BRIEF 1
In the records, starting with the line that contains "Where should I" and going on through the end of the records, replace "blue" with "orange" and give those lines again with everything else unchanged. Leave the pictures out.

TEXT PROVIDED
================================
My comments on this assumption are divided into two distinct planes of discussion:
- Why assume this is a case of doubt? Do the judges have a significant reason to think that the woman’s consent in such a situation was not given in error? Do they think it is not clear that this is a case of mekach ta’ut (transaction in error)?
- Even if the court had a doubt, there is still no justification to distinguish between permitting an agunah to the market and permitting a divorcée to a kohen.
I will now discuss these two points in turn.
- Is this a case of doubt?
In many cases judges treat such a situation as doubtful because different opinions exist in the halakhic literature. In such a case, it is a sfeka d’dina (or of authorities). Sometimes the doubt is a doubt about the facts themselves: they do not know whether this is truly an error such that had the woman known of it she would not have consented. The doubt may concern this particular woman (the basic doubt) or women in general (of course there are such and such, but it is unclear who is the “reasonable woman”).
One must understand that basically this is a factual question. The discussion here is whether the woman before us (and perhaps also “the reasonable woman”) who found herself in such a situation consented in error or not. Translation: would this woman (or the reasonable woman) in such a situation, had it been known to her that her husband is gay, withdraw her consent to the kiddushin, or would she not have consented in the first place?
But this is a question that can be determined factually. One can conduct a survey among women and ask them what they would say if they discovered such a fact about their partners. I assume most would answer that they would not want him as a partner—but that is merely my opinion and assessment (and as a long-time resident of Mars, my understanding of all that is hidden in the souls of the inhabitants of Venus is not especially deep. See on this in columns 390, 446, and 452). It is possible and advisable to check this in the field.
From here the conclusion follows that examining the halakhic literature on such a question is irrelevant, for two reasons that are, in a sense, two sides of the same coin: (A) Women’s views depend on time and place, and one cannot learn from women in one period and place to women in another period and place. Women in twenty-first-century Israel are not like women in fourth- or fifth-century Babylonia, or even in eighteenth-century Poland or Marrakesh. (B) The halakhic literature and precedents have no authority in matters of fact.
Of course, part of the lack of authority (side B of the coin) stems from the fact that this is a factual question that varies across circumstances and societies (side A). But beyond that, by definition halakhic authority is not relevant to factual determinations; therefore there is, from the outset, no authority in such questions, and no explanations or changes are needed to justify this. The same applies to precedents in such questions. Usually these are rulings by non-binding bodies (post-Talmudic decisors), and therefore even in halakhic questions they have no mandatory, binding status. Moreover, if indeed changes have occurred in women’s desires and views, then even were this a ruling by a competent institution (the Sanhedrin or the Talmud), it would have no binding force. But, as noted, even if no changes occurred between women’s views in different circumstances—still, I am entitled to form my own position on this issue without regard to what all the great decisors wrote (including the Sanhedrin or the Talmud itself), for factual determinations are entrusted to the judge who sits in judgment, and to him alone. There is no authority and no precedents regarding facts.
================================
EXERCISE DATA

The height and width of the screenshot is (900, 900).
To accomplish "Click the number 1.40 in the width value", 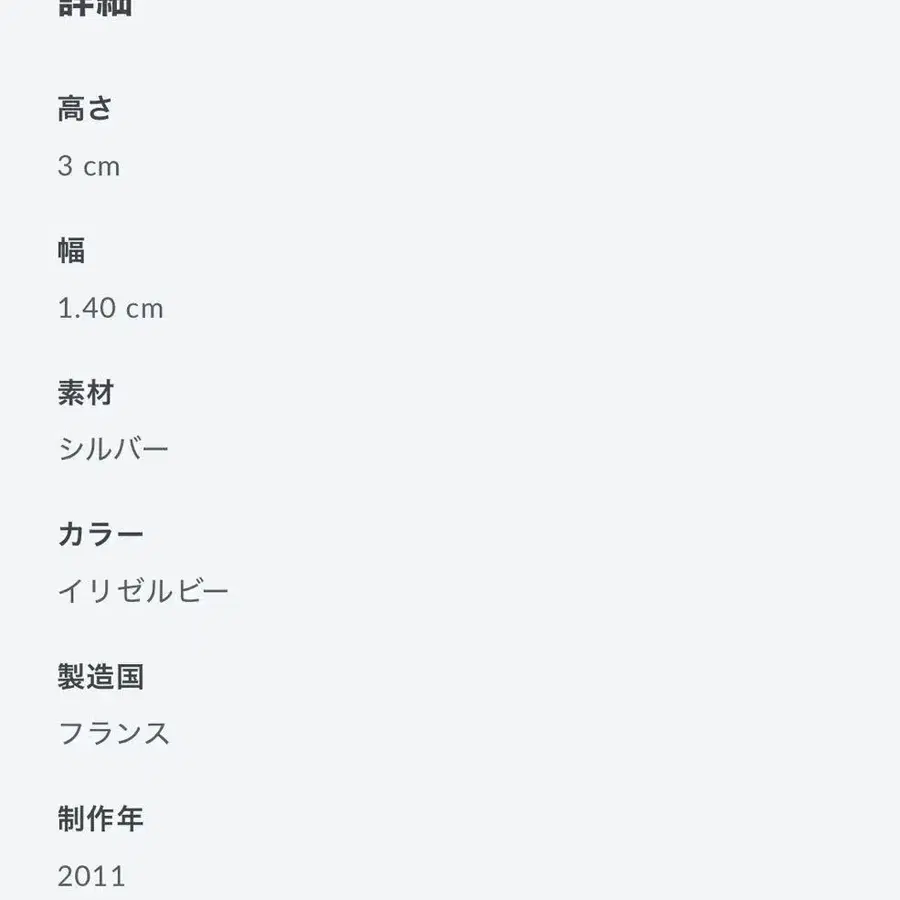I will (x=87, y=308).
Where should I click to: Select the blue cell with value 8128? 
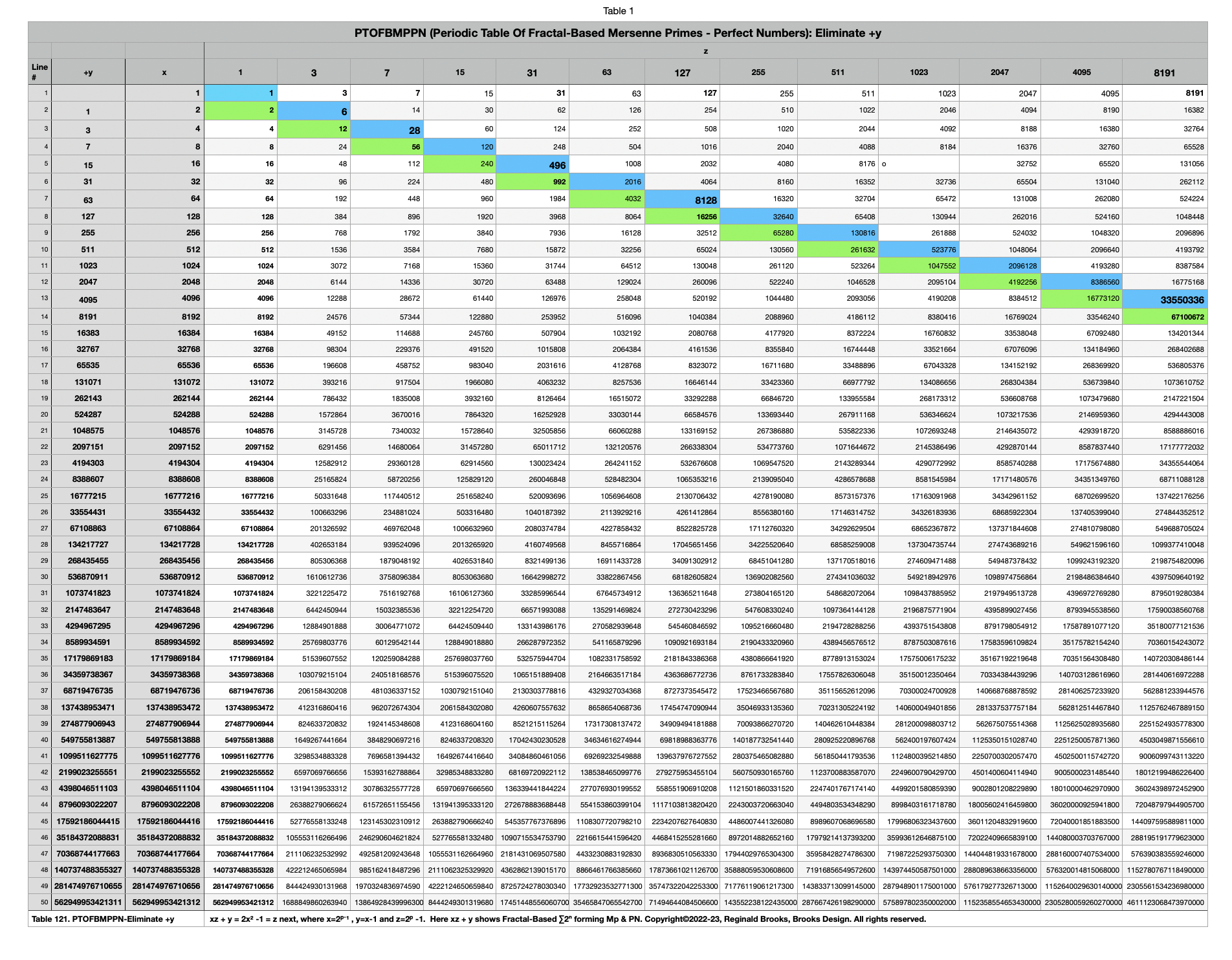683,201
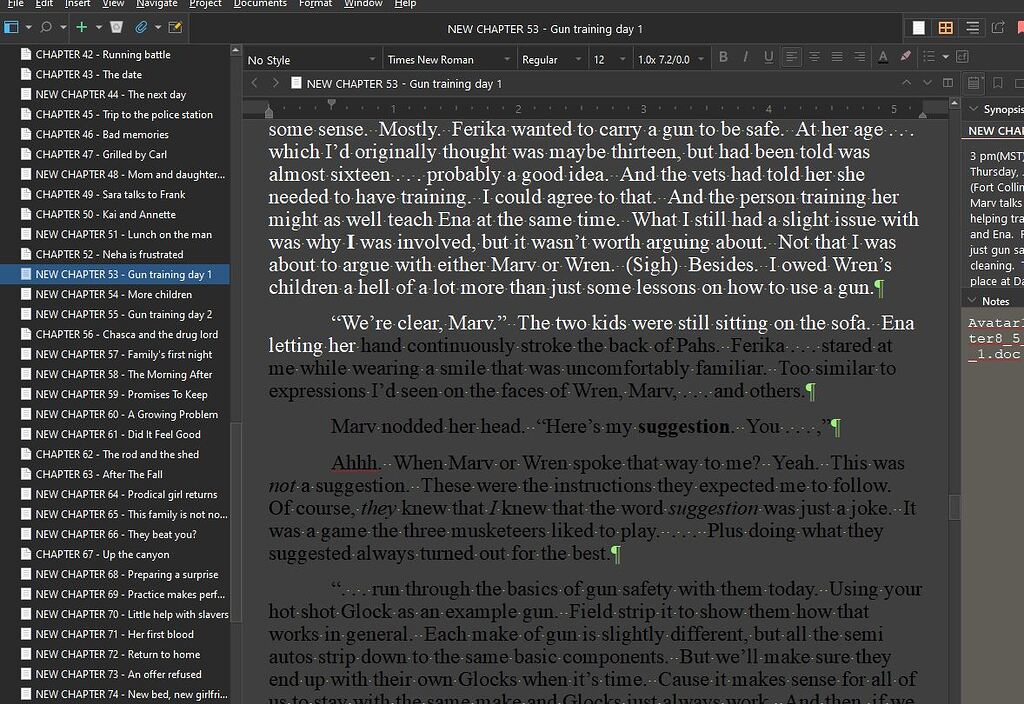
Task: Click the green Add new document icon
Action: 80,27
================================
BRIEF 2
According to the passage on consent in error, to whom are factual determinations entrusted?

EXERCISE RESPONSE 1
Where should I click to: Select the orange cell with value 8128? 
683,201
Task: Click the green Add new document icon
Action: 80,27

EXERCISE RESPONSE 2
They are entrusted to the judge who sits in judgment, and to him alone.